What is being asked:
Copy out the news article below on US financial support for Pakistan, word for word and in full.

Selected text:
○ ○ ○

US tilt towards Pak enrages Indian diplomats

Chidanand Rajghatta  
WASHINGTON, NOV 8: The American move to bail out Pakistan from its financial crisis by engineering multi-lateral funding while at the same time continuing to oppose World Bank developmental loans to New Delhi has rankled Indian officials and could embitter what has otherwise been a friendly if difficult dialogue between the two countries, judging by the reaction from various officials.

Hours after the US dropped the brick on Friday, Indian diplomats were seething at what they see as a brazen discrimination against India which they say makes it even more difficult to manage public opinion on the nuclear issue.

In the past, the national consensus has always been ranged against any deal with what is seen as discriminatory international non-proliferation regimes, and the Indian government was only just beginning to turn things around.``We have nothing against a financial bail-out of Pakistan. We ourselves have always supported Pakistan in the multilateral financial fora. But to use the bail-out excuse anddiscriminate cleverly against India is quite self-serving,'' a key Indian diplomat said.

○ ○ ○

Information shown:
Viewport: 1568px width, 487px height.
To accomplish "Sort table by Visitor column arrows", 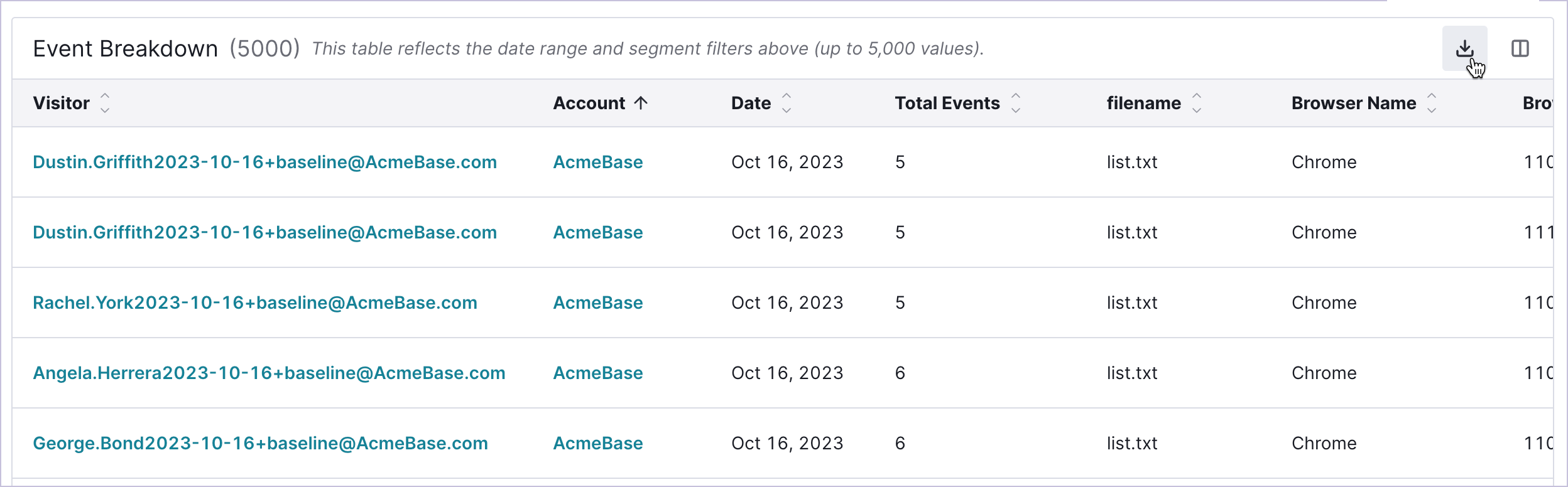I will point(105,103).
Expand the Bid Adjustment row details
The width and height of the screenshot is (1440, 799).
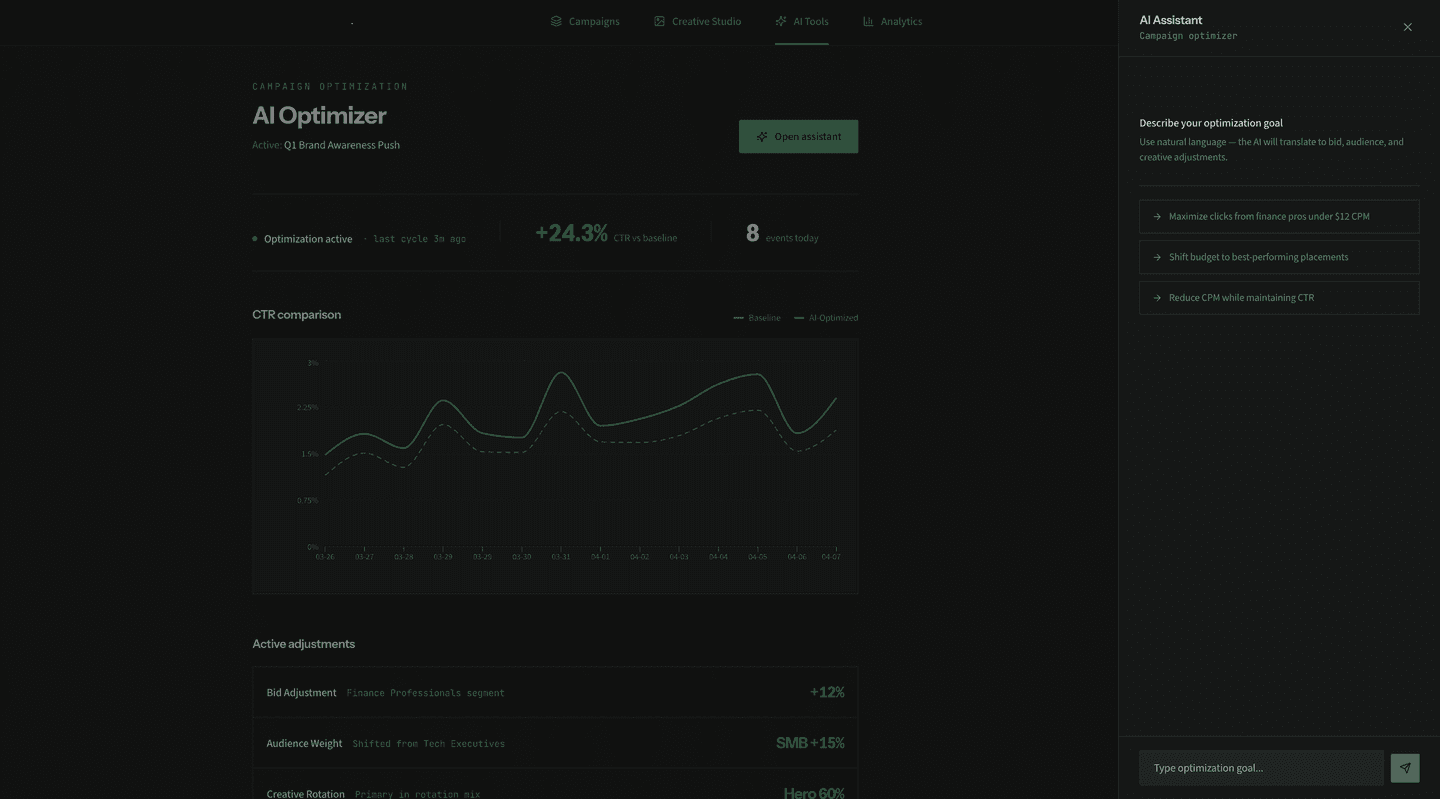coord(555,692)
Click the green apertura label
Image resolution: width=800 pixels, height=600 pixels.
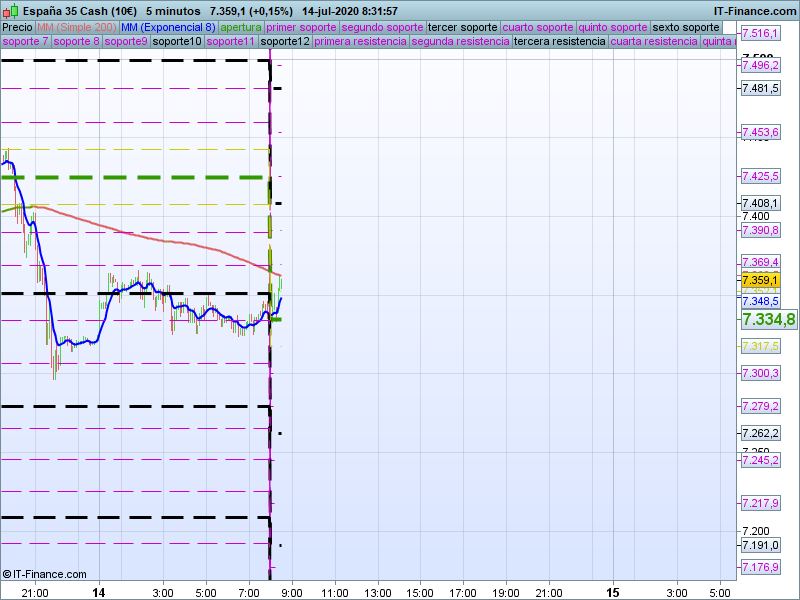[241, 28]
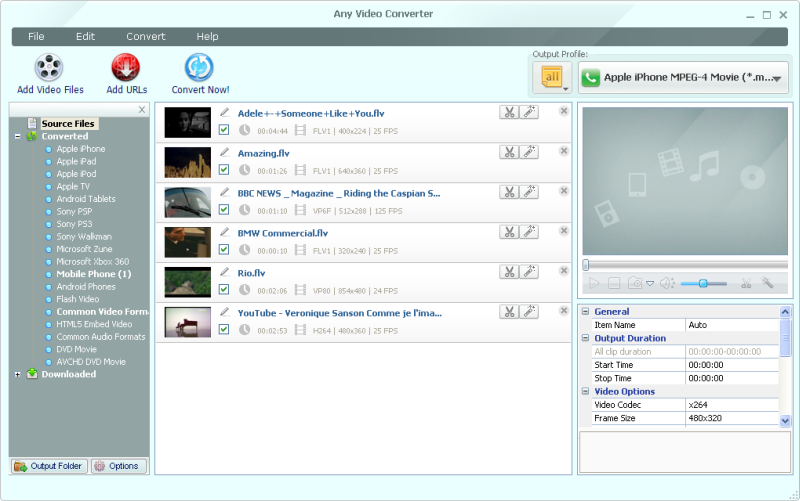Toggle checkbox for YouTube Veronique Sanson video
800x501 pixels.
pos(224,329)
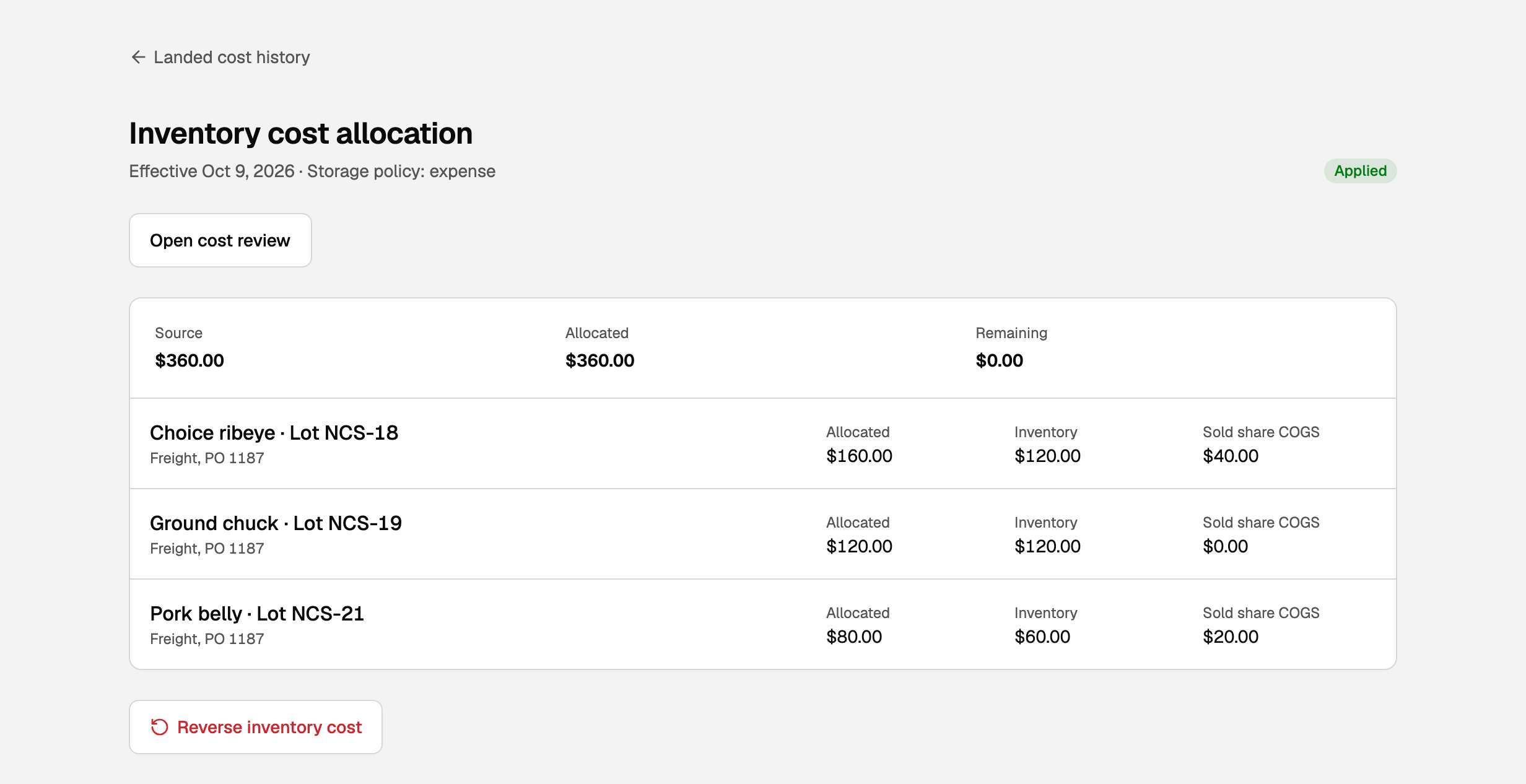Click the Remaining $0.00 value

pos(999,360)
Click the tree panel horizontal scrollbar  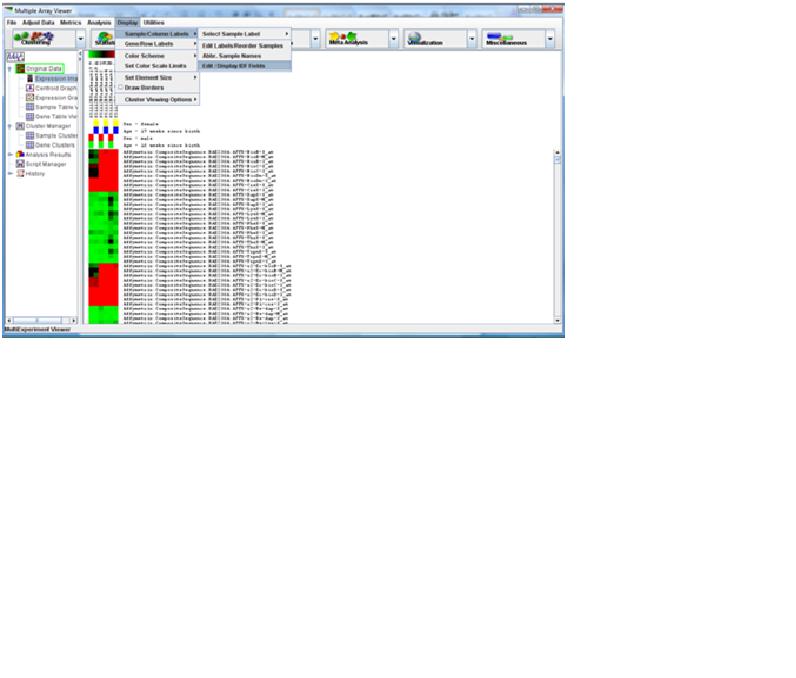click(42, 320)
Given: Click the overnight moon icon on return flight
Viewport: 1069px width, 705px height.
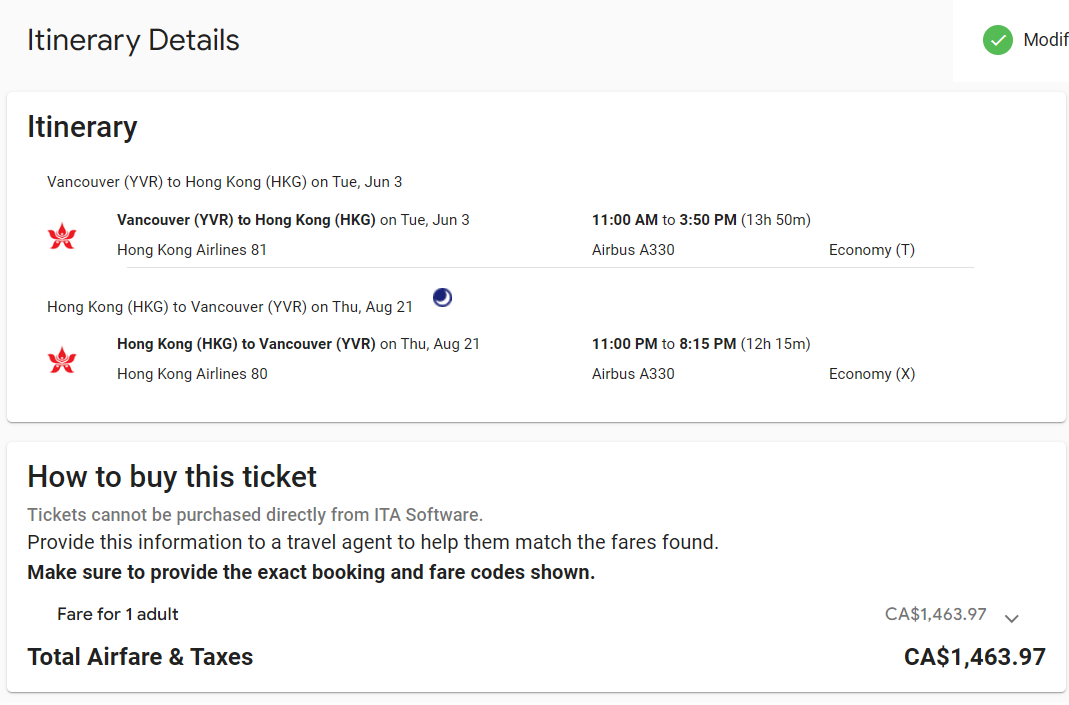Looking at the screenshot, I should click(x=442, y=297).
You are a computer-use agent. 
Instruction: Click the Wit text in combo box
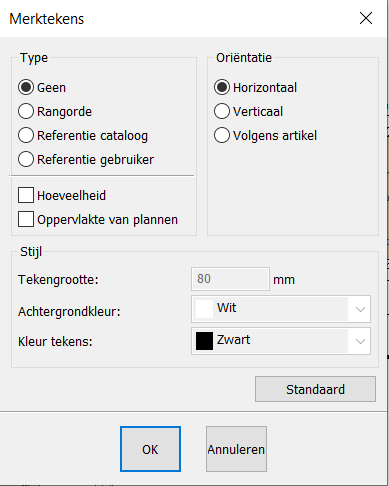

○ ○ ○

Response to this task:
US tilt towards Pak enrages Indian diplomats

Chidanand Rajghatta  
WASHINGTON, NOV 8: The American move to bail out Pakistan from its financial crisis by engineering multi-lateral funding while at the same time continuing to oppose World Bank developmental loans to New Delhi has rankled Indian officials and could embitter what has otherwise been a friendly if difficult dialogue between the two countries, judging by the reaction from various officials.

Hours after the US dropped the brick on Friday, Indian diplomats were seething at what they see as a brazen discrimination against India which they say makes it even more difficult to manage public opinion on the nuclear issue.

In the past, the national consensus has always been ranged against any deal with what is seen as discriminatory international non-proliferation regimes, and the Indian government was only just beginning to turn things around.``We have nothing against a financial bail-out of Pakistan. We ourselves have always supported Pakistan in the multilateral financial fora. But to use the bail-out excuse anddiscriminate cleverly against India is quite self-serving,'' a key Indian diplomat said.